Fun and (nearly) free: Dress-up party

You worked hard on making or finding just the right Halloween costume for your child last year and now it’s too small. Your house is overflowing with Superhero costumes or you have a trunk full of tiaras and princess gowns.

Round up costumes and props.

Why not get a group of parents and children together for a dress-up party? Get out all those old costumes. Shop at a thrift store for fancy women’s dresses that can be long gowns for children. Gather props like hats, purses, neckties, shoes, briefcases, aprons, or eye patches… and let little children play and imagine together.

Add a mirror.

When we hosted a dress-up party, I removed a large mirror from a bedroom dresser and set it on the floor in the living room so children could see themselves. Access to a mirror is necessary, even if it’s just a cheap door mirror propped against a wall.

Make it a party!

Serve a simple snack that isn’t easily spilled and won’t stain the costumes.
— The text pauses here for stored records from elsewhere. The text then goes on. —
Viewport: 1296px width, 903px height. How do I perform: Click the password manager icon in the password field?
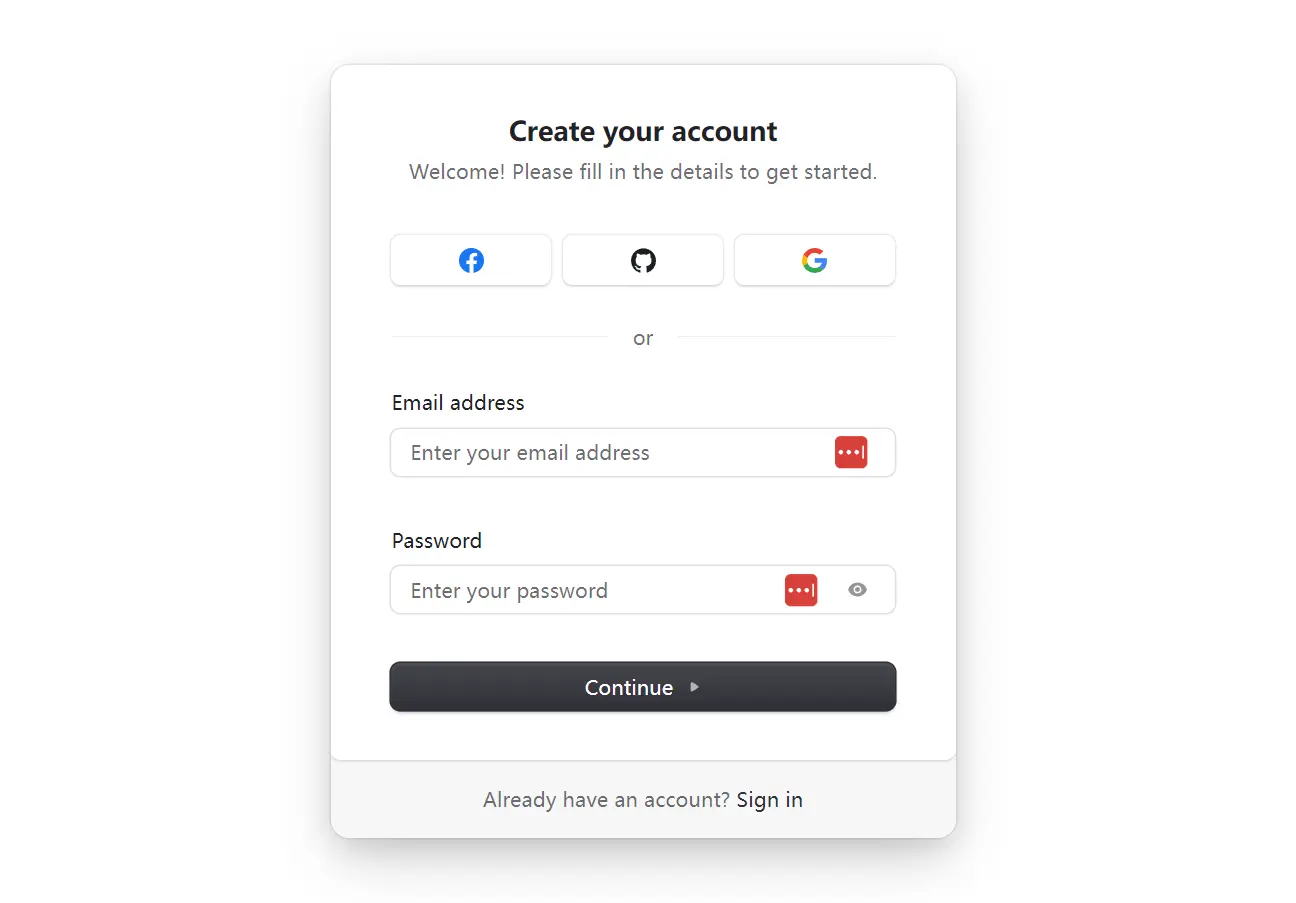point(800,589)
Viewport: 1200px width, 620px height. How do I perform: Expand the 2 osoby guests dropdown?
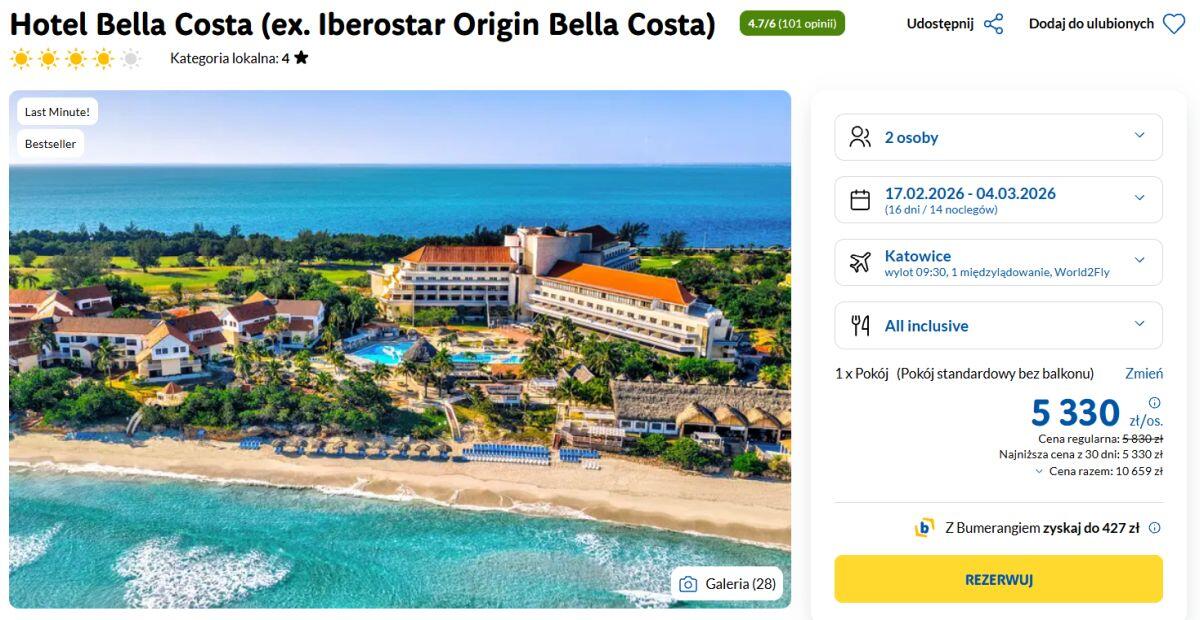point(1139,137)
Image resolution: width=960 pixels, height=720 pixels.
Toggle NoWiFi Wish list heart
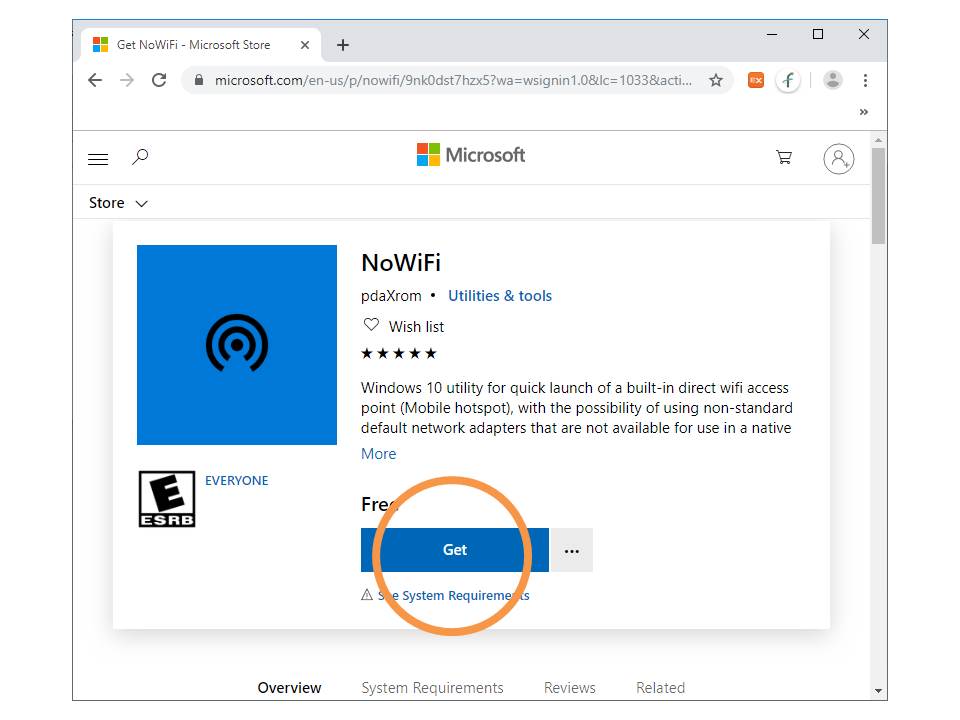click(372, 325)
Keep the event low-key and don’t pressure any child to dress up if he doesn’t want to. Be sure to have your camera ready!

Swap costumes.

At the end of the party, you can keep the dress-up clothes you brought or let other families take home what you don’t want to save. Maybe you can do a Halloween costume swap and find a nearly new costume for your child without spending a bundle.
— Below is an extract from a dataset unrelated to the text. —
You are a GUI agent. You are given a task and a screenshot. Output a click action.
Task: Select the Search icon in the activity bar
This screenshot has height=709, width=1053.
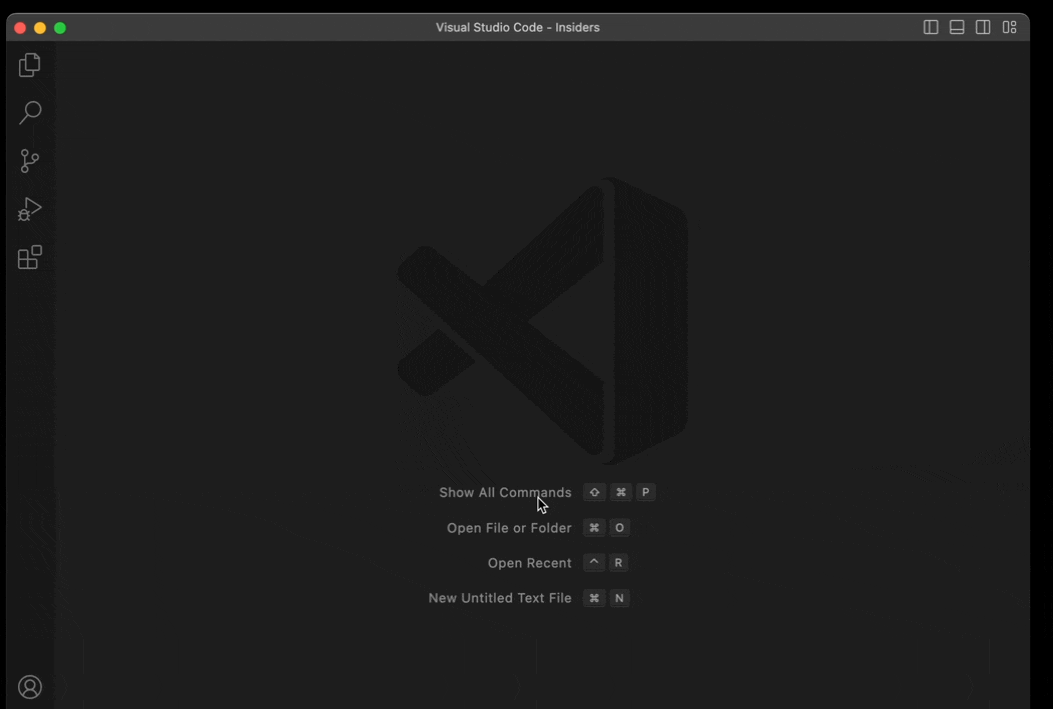pos(29,112)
Importance of imaginative play in children.

Dress up play helps develop the imagination of children. Whether they pretend to be astronauts, doctors, princesses, or superheroes, when children explore new identities and experiment with new behaviors they are able to step into those roles with active imaginations. There is no limit to who they can be or what they can do.

Imaginative play also helps develop a child’s vocabulary, problem-solving skills, and empathy. There is a link to imaginative play in early childhood and creative thinking in adulthood. So play! Pretend! And help your children grow into creative adults!

The most beautiful world is always entered through imagination.